Rows from a dataset:
==*==
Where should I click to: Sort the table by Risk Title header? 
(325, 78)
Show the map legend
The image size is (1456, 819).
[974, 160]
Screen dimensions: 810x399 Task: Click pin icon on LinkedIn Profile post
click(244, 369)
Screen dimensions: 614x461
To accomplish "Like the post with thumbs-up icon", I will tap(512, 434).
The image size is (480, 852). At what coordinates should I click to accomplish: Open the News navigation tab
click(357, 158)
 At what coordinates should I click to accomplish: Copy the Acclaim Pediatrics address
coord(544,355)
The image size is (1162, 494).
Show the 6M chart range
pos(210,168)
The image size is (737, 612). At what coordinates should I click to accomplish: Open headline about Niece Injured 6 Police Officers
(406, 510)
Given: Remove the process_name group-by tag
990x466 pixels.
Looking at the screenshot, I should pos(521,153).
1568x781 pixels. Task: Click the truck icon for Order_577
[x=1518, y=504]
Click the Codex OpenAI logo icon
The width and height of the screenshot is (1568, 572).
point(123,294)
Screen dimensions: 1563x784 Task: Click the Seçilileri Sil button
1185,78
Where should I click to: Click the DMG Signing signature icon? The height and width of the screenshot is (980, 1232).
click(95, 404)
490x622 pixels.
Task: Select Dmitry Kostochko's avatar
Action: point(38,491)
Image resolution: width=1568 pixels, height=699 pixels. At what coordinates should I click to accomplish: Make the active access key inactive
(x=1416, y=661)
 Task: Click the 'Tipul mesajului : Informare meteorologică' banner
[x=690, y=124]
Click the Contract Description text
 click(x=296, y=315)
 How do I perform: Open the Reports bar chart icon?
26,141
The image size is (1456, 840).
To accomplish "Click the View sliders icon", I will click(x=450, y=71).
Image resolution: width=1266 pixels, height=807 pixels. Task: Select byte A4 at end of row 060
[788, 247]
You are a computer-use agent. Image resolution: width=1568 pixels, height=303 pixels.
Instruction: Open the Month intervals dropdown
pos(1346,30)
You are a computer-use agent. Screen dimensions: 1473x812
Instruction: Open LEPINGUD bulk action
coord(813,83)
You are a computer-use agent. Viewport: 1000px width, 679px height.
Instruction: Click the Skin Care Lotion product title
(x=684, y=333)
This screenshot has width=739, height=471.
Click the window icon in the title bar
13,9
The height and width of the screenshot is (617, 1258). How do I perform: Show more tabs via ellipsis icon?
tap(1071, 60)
==*==
=== To be done ===
Reproduce every line of the records above without alteration.

=== Solved exercise ===
Where should I click to: Sort the table by Risk Title header? 
(325, 78)
Show the map legend
The image size is (1456, 819).
[974, 160]
Screen dimensions: 810x399 Task: Click pin icon on LinkedIn Profile post
click(244, 369)
Screen dimensions: 614x461
To accomplish "Like the post with thumbs-up icon", I will tap(512, 434).
The image size is (480, 852). At what coordinates should I click to accomplish: Open the News navigation tab
click(357, 158)
 At what coordinates should I click to accomplish: Copy the Acclaim Pediatrics address
coord(544,355)
The image size is (1162, 494).
Show the 6M chart range
pos(210,168)
The image size is (737, 612). At what coordinates should I click to accomplish: Open headline about Niece Injured 6 Police Officers
(406, 510)
Given: Remove the process_name group-by tag
990x466 pixels.
Looking at the screenshot, I should pos(521,153).
1568x781 pixels. Task: Click the truck icon for Order_577
[x=1518, y=504]
Click the Codex OpenAI logo icon
The width and height of the screenshot is (1568, 572).
point(123,294)
Screen dimensions: 1563x784 Task: Click the Seçilileri Sil button
1185,78
Where should I click to: Click the DMG Signing signature icon? The height and width of the screenshot is (980, 1232).
click(95, 404)
490x622 pixels.
Task: Select Dmitry Kostochko's avatar
Action: point(38,491)
Image resolution: width=1568 pixels, height=699 pixels. At what coordinates should I click to accomplish: Make the active access key inactive
(x=1416, y=661)
 Task: Click the 'Tipul mesajului : Informare meteorologică' banner
[x=690, y=124]
Click the Contract Description text
 click(x=296, y=315)
 How do I perform: Open the Reports bar chart icon?
26,141
The image size is (1456, 840).
To accomplish "Click the View sliders icon", I will click(x=450, y=71).
Image resolution: width=1266 pixels, height=807 pixels. Task: Select byte A4 at end of row 060
[788, 247]
You are a computer-use agent. Image resolution: width=1568 pixels, height=303 pixels.
Instruction: Open the Month intervals dropdown
pos(1346,30)
You are a computer-use agent. Screen dimensions: 1473x812
Instruction: Open LEPINGUD bulk action
coord(813,83)
You are a computer-use agent. Viewport: 1000px width, 679px height.
Instruction: Click the Skin Care Lotion product title
(x=684, y=333)
This screenshot has width=739, height=471.
Click the window icon in the title bar
13,9
The height and width of the screenshot is (617, 1258). How do I perform: Show more tabs via ellipsis icon?
tap(1071, 60)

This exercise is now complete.